Pixel coordinate grounding data
::::
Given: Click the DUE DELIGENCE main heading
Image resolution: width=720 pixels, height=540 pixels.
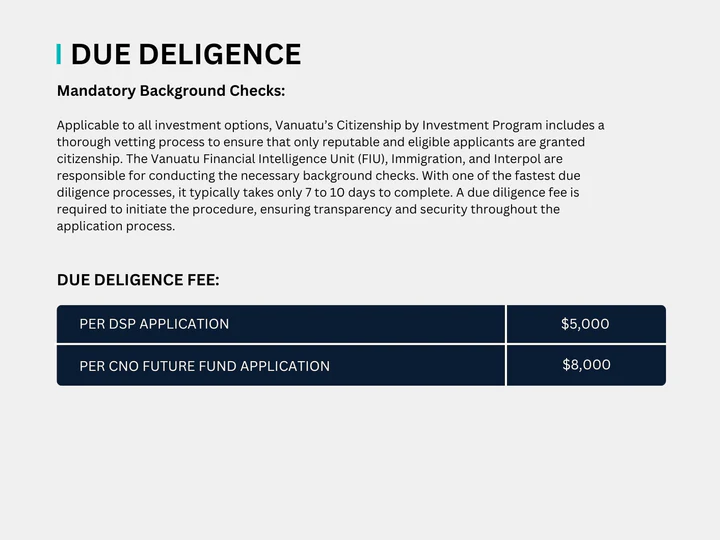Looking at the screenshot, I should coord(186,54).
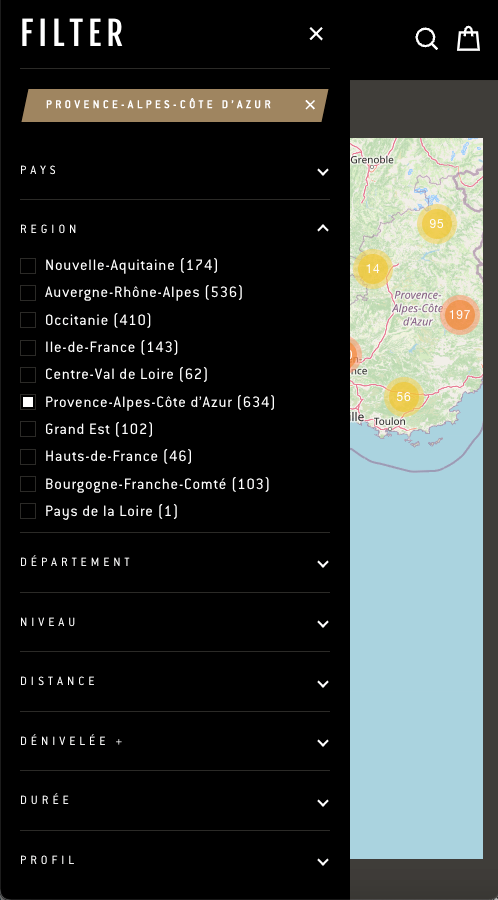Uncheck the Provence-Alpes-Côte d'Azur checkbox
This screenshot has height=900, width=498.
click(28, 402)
::::
## WORK TO COMPLETE
Take the lines from the one holding "Image resolution: width=720" through the last line of the data above and copy them exactly, both ends included, omitting all pictures.

## TASK ANSWER
Image resolution: width=720 pixels, height=540 pixels.
Looking at the screenshot, I should coord(186,54).
Uncheck the Provence-Alpes-Côte d'Azur checkbox
This screenshot has height=900, width=498.
click(28, 402)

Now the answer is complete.